MORAGA -- For the first time in two years, the Moraga-Orinda Fire District will hire new firefighter-paramedics following board approval of a request to fill the open positions.
Directors Fred Weil, John Wyro, Alex Evans, Stephen Anderson and new board president Frank Sperling voted Wednesday to fill six of 12 firefighter vacancies, including two open captain positions and any holes created from promoting engineers to captains. The nonadministrative hires would be the district's first since labor negotiations began more than two years ago.
Fire Chief Randy Bradley told trustees the district had been waiting to make the hires after establishing a second-tier retirement system as part of contract negotiations. But with three firefighters on long-term disability due to injuries suffered in an accident last month, coupled with a handful of expected retirements in March, the district could potentially have been down 18 firefighters.

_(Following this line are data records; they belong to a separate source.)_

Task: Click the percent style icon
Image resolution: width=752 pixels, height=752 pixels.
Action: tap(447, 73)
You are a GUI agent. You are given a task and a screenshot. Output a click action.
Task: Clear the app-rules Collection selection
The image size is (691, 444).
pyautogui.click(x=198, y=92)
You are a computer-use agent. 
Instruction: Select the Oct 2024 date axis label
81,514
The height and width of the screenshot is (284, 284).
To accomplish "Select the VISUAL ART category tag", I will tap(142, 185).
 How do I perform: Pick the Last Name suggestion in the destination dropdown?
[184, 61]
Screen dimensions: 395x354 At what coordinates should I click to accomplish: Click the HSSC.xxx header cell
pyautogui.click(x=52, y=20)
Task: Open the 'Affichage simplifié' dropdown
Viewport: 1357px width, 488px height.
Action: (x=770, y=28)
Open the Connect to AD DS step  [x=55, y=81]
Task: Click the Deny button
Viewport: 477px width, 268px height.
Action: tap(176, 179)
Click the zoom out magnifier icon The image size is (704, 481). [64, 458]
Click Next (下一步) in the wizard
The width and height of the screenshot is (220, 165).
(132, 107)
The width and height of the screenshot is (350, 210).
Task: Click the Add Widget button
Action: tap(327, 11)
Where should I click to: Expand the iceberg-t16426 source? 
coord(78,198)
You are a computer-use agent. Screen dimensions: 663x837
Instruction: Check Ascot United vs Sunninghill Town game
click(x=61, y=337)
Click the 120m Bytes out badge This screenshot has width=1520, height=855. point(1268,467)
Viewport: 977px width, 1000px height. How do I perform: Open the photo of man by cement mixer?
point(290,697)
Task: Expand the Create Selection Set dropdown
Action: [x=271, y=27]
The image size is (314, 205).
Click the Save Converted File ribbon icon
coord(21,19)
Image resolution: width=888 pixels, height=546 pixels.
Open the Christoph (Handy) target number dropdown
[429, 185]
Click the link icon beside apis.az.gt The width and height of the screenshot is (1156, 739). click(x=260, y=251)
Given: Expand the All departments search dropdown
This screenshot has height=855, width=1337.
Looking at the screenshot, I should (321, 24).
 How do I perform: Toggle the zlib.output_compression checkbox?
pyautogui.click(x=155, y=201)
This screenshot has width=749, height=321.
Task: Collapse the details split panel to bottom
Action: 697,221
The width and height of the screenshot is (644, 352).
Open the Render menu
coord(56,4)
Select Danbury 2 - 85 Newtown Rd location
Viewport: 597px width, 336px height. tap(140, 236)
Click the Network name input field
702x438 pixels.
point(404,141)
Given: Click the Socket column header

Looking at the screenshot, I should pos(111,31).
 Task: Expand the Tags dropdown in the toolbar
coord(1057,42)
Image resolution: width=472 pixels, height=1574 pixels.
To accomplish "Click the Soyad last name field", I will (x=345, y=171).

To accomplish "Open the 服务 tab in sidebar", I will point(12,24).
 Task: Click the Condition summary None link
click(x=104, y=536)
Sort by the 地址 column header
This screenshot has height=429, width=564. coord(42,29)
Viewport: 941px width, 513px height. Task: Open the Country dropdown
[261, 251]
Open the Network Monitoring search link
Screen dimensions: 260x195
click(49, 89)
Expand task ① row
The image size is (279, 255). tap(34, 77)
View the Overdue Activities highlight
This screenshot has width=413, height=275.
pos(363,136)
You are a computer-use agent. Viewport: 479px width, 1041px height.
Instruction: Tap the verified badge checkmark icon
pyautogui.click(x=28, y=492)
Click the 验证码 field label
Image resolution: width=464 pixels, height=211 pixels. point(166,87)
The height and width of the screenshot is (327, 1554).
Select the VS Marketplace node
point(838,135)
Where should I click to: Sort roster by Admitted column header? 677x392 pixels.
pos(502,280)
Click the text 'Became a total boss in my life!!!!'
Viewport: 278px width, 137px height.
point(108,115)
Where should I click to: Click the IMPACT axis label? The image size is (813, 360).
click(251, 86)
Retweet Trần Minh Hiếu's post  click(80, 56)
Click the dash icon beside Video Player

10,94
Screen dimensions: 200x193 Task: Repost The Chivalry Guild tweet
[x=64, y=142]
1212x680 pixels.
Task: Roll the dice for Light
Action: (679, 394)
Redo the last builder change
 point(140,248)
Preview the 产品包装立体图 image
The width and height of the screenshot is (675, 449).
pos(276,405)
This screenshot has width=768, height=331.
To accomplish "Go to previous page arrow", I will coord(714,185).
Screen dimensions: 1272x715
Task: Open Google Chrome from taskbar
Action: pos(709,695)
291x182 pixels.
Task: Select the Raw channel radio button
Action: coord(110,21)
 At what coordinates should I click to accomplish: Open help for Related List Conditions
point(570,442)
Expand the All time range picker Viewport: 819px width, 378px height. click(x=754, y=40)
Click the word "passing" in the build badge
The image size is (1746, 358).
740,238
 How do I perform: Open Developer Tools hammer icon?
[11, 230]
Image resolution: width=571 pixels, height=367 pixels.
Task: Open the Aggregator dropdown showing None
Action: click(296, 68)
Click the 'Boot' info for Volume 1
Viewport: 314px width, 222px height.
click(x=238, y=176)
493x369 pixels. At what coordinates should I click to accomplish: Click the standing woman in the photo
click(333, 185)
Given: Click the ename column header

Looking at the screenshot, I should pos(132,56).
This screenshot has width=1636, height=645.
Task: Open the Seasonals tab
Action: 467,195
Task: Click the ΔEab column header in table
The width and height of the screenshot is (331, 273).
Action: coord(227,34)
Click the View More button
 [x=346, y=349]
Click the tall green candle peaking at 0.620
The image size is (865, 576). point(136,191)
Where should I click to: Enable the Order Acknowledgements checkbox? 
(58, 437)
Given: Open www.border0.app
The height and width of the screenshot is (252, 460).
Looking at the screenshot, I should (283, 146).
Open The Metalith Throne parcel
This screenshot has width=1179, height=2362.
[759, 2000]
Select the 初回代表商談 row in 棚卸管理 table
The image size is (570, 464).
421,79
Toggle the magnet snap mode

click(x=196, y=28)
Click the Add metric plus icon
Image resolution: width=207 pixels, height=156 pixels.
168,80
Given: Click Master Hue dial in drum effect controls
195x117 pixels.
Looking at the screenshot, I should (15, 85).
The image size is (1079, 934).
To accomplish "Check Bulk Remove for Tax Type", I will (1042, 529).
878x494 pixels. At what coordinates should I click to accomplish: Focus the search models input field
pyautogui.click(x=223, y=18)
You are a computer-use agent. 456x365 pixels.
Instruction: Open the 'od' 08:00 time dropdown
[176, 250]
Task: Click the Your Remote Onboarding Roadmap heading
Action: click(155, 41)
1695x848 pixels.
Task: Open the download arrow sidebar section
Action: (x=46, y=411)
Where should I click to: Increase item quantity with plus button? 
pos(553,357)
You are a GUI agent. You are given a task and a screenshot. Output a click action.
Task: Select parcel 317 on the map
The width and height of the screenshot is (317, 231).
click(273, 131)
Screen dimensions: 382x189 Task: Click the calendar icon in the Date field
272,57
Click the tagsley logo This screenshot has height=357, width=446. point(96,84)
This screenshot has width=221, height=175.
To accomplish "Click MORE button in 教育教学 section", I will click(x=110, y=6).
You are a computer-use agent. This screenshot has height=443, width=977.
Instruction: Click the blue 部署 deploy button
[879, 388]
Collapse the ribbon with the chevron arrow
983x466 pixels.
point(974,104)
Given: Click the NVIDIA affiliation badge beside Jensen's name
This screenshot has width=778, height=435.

"The reason we have to hire is I don't have enough folks to staff fire engines, and it's going to get worse in the next couple of months," Bradley said. "Right now we're working an exorbitant amount of overtime, still cheaper than hiring full-time people because of the cost of benefits, but we need to hire. That is the bottom line."
According to a recent budget report, the district was projected to have paid more than $1.5 million in overtime for the fiscal year ending June 30, 2012. Currently, open positions are "filled" with overtime work.
Bradley explained that normally, the district would hire experienced firefighter/paramedics to limit the amount of training needed. But because hiring experienced personnel is more expensive due to retirement costs, the district will hire firefighter/paramedics with less professional experience and send them to an academy for more training.
The new hires would be placed in a retirement tier established by recent legislation that took effect Jan. 1 and will be able to collect a pension of 2.7 percent based on an average of three years of salary at age 57.
They are also anticipated to earn a fully benefited hourly rate of about $45, which is lower than an average overtime hourly rate of $50.88, according to a staff report. Bradley acknowledged the savings would diminish over time as firefighters' pay increases.
There would also be a expenses associated with training the new hires and sending them to a fire academy, but the district would recoup those costs over the lifetime of their careers at the lower retirement rate, the chief explained.
While Sperling said he favored the move, he asked about any substantial impacts on a recently unveiled draft plan to reduce pension debt.
Bradley said the new hires -- three of which were budgeted for this fiscal year -- would have some effect on the plan, and that's why he was asking to fill half of the twelve open positions.
"There will be some impact but we can't continue going the way we're going, especially if I lose three more people in March," Bradley said. "I've got to have three more ready to go."